È così: al mondo ci sono riverberi di un luogo perfetto. Uno di essi, il più potente, è l’amore: tu sei la mia memoria della semplicità e della bellezza, porta di accesso al mondo originario. Tu mi riporti a casa. Sotto lo sguardo vivo e caldo e vero del tuo amore non più sognato, visto, qui davanti ai miei occhi di membrane e di lacrime asciutte, un io fossile si è risvegliato, ha osato ancora chiedere, ha desiderato essere parte delle tue ossa, casa di pietra e cielo fra le tue braccia. Ecco di che ti parlo quando ti parlo d’amore. Prima, ben prima delle dodici stanze del poemetto d’amore mutato in livida pace.
Un’altra porta per il paradiso è la natura, nella sua fertile e feconda, rigogliosa evidenza, l’altra natura dentro la natura, la sua ombra evocante, sensitiva e vibratile. Qui comincia la bellissima serie di poesie scritte da un vecchio casale di campagna, dove Attanasio sembra ricordare e ricordarci quando eravamo alberi, animali, case di pura pietra e tutto era connesso e noi non eravamo separati, individui, eravamo connessi e compresenti. Tutto nel tutto, senza confini, senza io, senza psicologia, senza biografia, senza storia, perché senza tempo. Semplici, elementari, perfetti. Inesistenti. Che altro dice, altrimenti, quando scrive «ho l’illusione di essere una pianta buona per fare frutti» o quando accoglie nella pelle «la corrispondenza della polvere con la morte» o prende su di sé l’attimo nel quale chi lavora la terra sale le scale della casa, gira l’ultimo sguardo sul lavoro finito, su un altro giorno finito, prima di accendere la luce di una casa nella quale entra solo. Eppure.

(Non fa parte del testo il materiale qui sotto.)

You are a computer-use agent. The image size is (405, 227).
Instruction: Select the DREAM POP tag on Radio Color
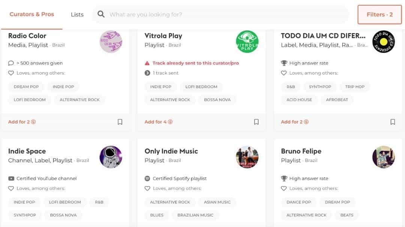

Nel poeta non c’è solitudine, ma la fiducia in un’opera comune umana, che si dipana e viene scritta «da libro a libro», questo stare continuo in una coscienza collettiva, stare nel coro di una moltitudine che entra e esce da quella zona primitiva perduta, sempre sfiorata, mai posseduta e per ciò stesso: chiamante. E che è nostro dovere testimoniare.